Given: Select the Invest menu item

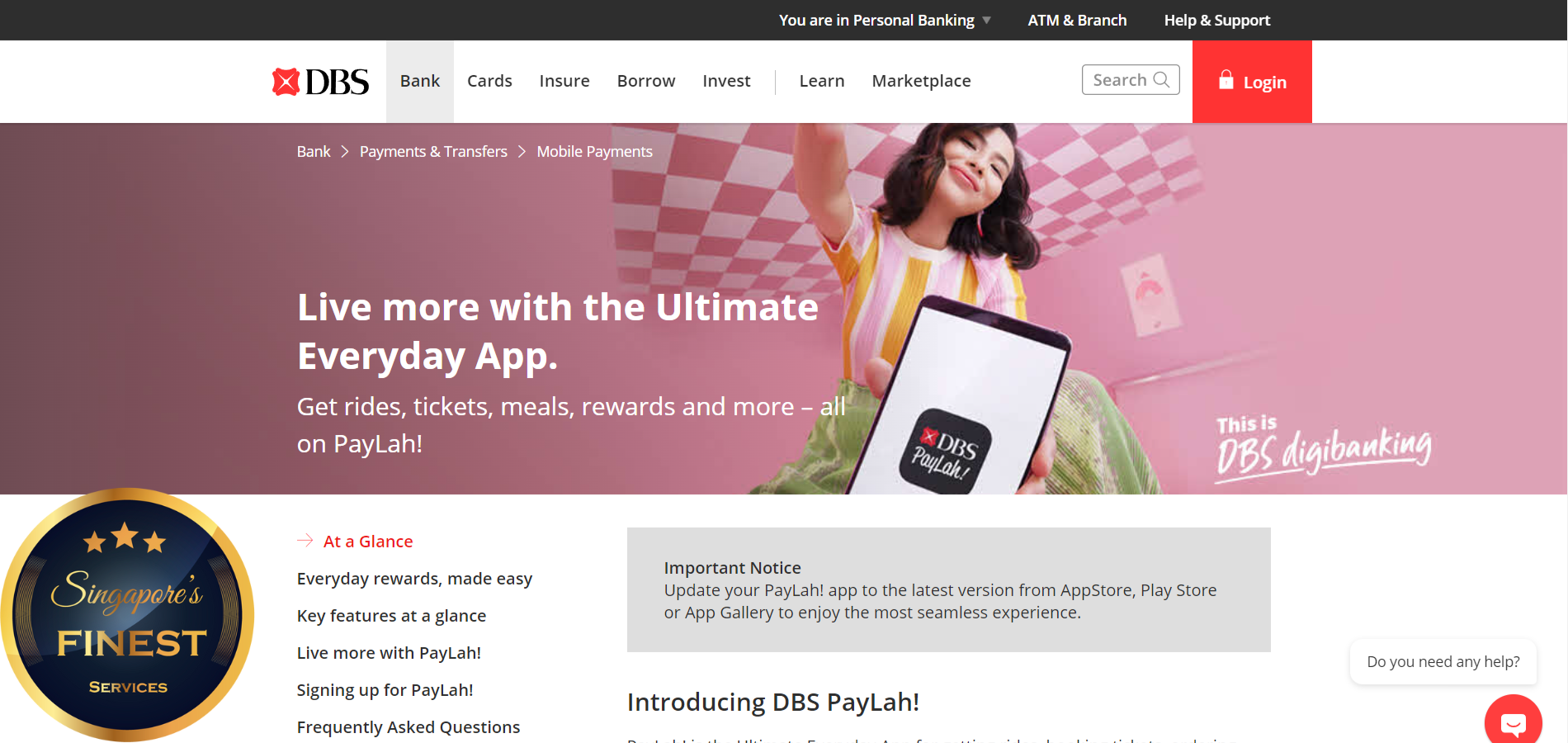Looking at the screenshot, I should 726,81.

= = =

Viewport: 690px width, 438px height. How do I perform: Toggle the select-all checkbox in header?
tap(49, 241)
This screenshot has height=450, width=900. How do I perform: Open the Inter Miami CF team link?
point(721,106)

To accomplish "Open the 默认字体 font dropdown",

= = =

Prompt — Express the data as a Markdown table with the columns Row and Line. Begin at the line that contains "This screenshot has", stop after the line that contains "the 默认字体 font", number each line, and omit blank lines.

Response —
| Row | Line |
|---|---|
| 1 | This screenshot has height=450, width=900. How do I perform: Open the Inter Miami CF team link? |
| 2 | point(721,106) |
| 3 | To accomplish "Open the 默认字体 font dropdown", |